■ THE TASK ■
Scan the records below for the line with "Instruction: Sort by" and the line with "Given: Click the Select button next to Key". Repeat those two lines and every line between them exactly, and nothing else.
*** Block opens ***
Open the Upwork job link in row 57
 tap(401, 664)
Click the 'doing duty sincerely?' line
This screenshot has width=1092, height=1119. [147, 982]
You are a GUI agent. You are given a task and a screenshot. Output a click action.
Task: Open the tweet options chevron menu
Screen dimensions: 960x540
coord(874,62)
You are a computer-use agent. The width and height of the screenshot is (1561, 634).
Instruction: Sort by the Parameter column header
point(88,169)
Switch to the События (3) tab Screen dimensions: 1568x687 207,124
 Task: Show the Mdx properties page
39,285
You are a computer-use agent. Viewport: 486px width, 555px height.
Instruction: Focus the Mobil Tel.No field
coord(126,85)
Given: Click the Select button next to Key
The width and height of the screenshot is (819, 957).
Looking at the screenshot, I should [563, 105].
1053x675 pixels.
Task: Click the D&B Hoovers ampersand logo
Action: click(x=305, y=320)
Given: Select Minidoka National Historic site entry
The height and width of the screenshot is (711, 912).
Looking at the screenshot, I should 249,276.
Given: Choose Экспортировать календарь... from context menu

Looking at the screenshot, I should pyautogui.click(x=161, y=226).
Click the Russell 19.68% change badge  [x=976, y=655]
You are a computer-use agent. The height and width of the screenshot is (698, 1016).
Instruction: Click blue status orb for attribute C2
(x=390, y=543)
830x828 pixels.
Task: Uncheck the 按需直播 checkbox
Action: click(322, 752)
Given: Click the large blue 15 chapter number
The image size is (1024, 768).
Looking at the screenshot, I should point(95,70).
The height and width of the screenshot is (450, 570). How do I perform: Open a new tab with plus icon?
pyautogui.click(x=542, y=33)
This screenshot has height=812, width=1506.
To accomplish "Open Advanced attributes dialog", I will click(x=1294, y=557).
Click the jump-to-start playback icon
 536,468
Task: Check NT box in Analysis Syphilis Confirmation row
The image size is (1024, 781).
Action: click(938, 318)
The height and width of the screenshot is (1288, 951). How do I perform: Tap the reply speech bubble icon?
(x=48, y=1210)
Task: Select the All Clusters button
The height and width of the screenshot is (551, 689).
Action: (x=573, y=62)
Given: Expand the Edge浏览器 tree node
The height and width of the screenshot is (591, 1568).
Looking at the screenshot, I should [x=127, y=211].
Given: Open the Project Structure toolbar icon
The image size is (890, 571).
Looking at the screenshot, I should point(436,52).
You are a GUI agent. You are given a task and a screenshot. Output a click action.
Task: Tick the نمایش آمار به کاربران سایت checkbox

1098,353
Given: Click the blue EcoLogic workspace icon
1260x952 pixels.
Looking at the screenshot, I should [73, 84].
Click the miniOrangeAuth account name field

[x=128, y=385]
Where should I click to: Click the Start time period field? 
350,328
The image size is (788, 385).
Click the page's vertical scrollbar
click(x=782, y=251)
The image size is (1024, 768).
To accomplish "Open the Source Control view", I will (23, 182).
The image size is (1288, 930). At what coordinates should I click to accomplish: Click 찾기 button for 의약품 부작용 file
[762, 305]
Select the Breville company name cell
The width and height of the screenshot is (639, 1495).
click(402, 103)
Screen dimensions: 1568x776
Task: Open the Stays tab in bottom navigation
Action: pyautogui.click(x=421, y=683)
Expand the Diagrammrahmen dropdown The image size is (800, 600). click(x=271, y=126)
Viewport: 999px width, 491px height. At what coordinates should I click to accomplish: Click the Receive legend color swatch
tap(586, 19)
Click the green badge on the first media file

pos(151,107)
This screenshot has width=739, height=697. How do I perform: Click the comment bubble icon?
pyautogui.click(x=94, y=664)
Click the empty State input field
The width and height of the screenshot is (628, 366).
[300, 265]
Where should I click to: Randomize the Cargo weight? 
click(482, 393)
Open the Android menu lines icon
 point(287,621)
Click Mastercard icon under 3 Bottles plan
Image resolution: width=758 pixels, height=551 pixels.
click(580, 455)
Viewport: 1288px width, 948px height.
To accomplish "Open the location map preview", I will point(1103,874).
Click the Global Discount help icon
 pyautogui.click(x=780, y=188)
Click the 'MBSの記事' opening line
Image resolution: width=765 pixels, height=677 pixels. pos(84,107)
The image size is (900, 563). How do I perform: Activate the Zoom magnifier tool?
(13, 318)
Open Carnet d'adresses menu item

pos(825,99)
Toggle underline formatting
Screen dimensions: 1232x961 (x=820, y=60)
*** Block closes ***
■ TASK ANSWER ■
Instruction: Sort by the Parameter column header
point(88,169)
Switch to the События (3) tab Screen dimensions: 1568x687 207,124
 Task: Show the Mdx properties page
39,285
You are a computer-use agent. Viewport: 486px width, 555px height.
Instruction: Focus the Mobil Tel.No field
coord(126,85)
Given: Click the Select button next to Key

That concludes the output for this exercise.